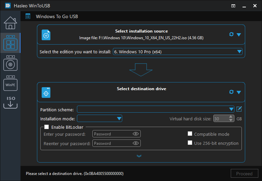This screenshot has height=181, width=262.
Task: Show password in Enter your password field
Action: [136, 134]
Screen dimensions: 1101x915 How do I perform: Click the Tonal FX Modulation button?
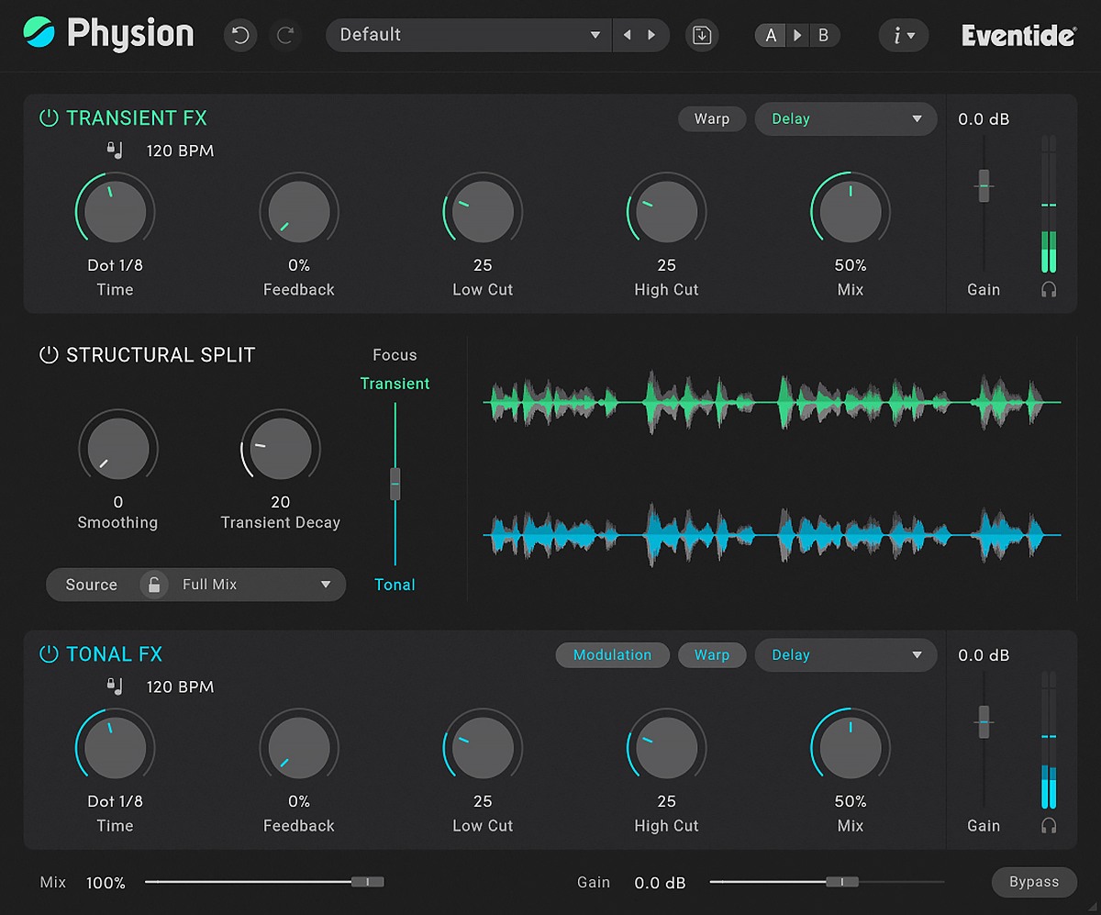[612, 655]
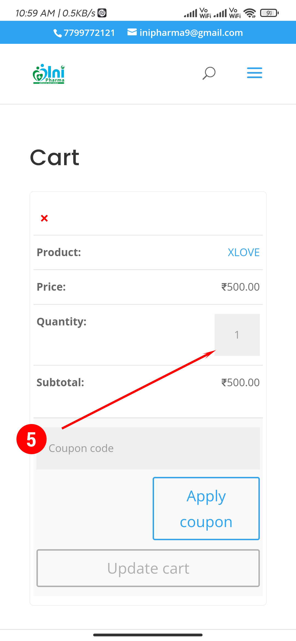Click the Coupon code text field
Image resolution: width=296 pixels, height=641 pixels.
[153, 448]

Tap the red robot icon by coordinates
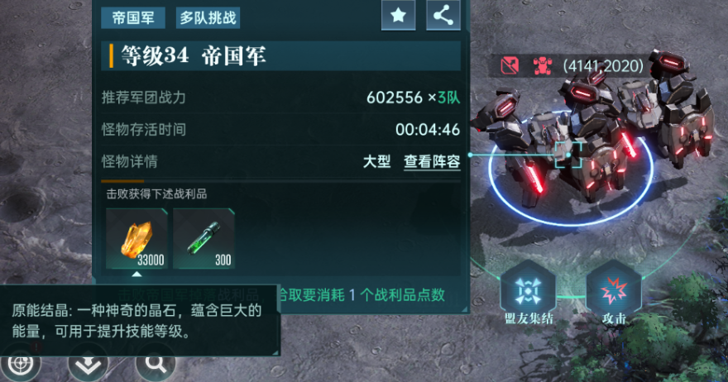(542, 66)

-----

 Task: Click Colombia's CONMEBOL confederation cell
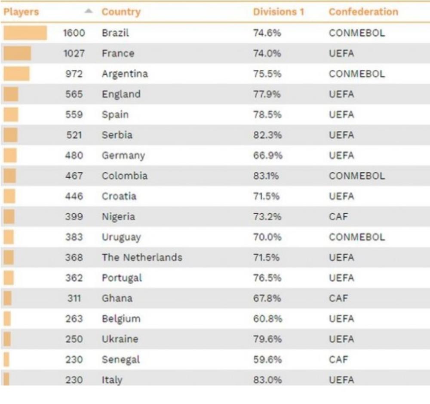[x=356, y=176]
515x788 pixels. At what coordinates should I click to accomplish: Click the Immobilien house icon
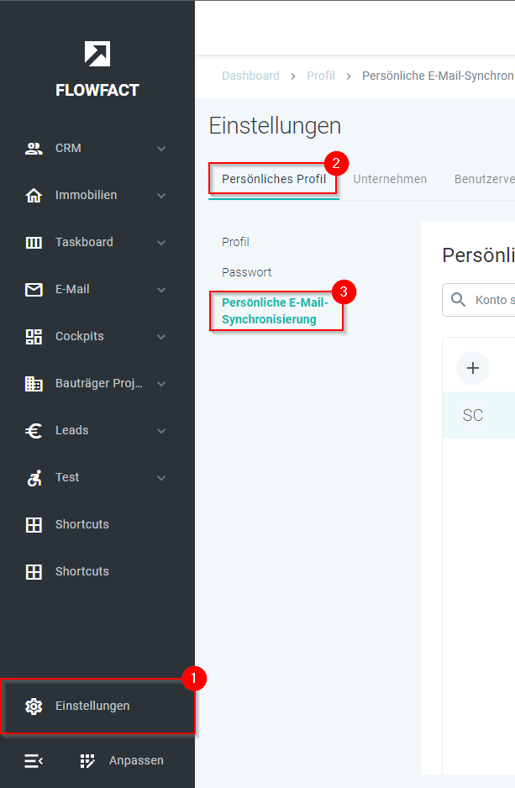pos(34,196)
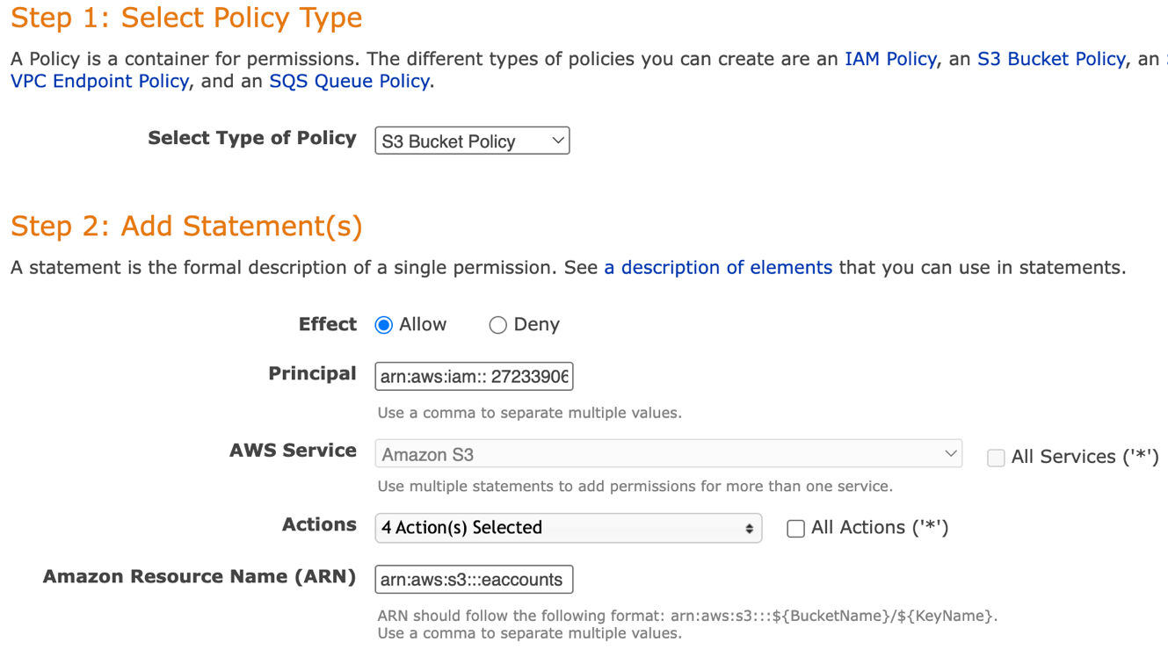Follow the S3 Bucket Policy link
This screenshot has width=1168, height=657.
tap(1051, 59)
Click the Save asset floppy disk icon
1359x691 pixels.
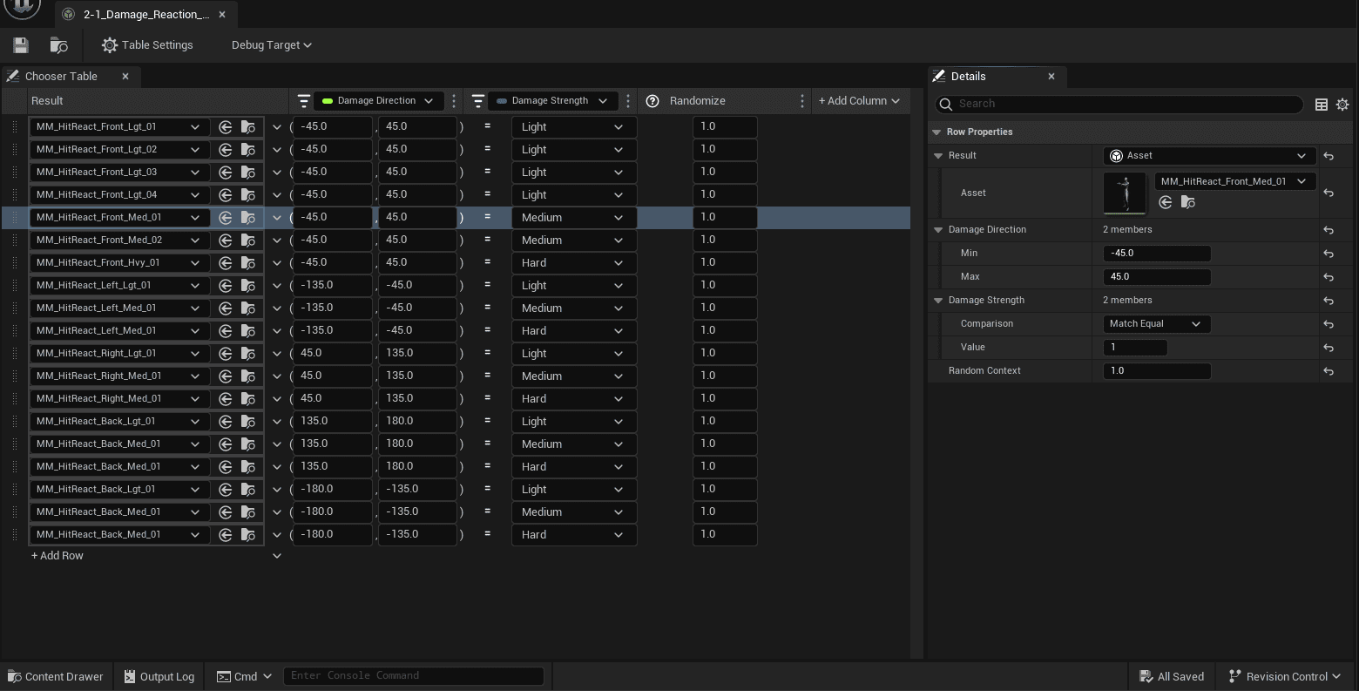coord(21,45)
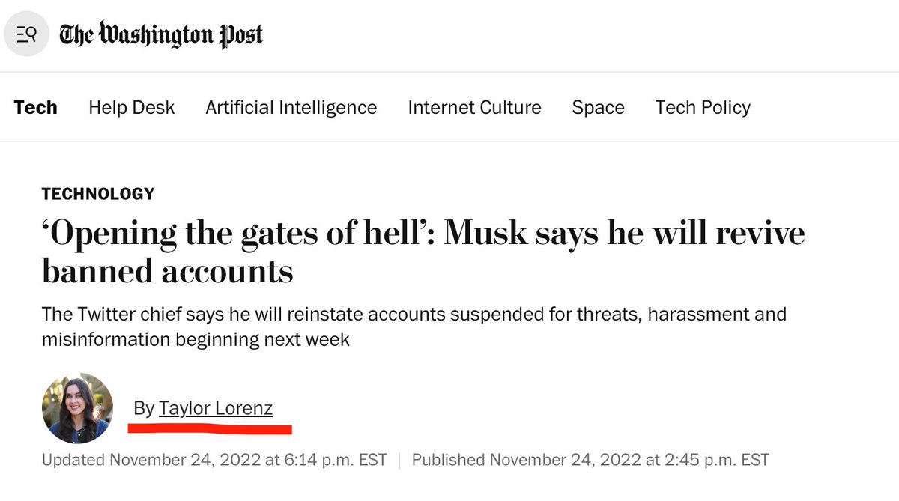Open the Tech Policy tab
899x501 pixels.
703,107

-----

**WHAT TO DO**:
Using the records above, print exactly the lines between the ones containing "Task: Click Colombia's" and "Click the Save asset floppy disk icon", inclusive, and nothing else; no pictures.

**ANSWER SECTION**:
 Task: Click Colombia's CONMEBOL confederation cell
[x=356, y=176]
515x788 pixels. At what coordinates should I click to accomplish: Click the Immobilien house icon
pos(34,196)
Follow the S3 Bucket Policy link
This screenshot has width=1168, height=657.
tap(1051, 59)
Click the Save asset floppy disk icon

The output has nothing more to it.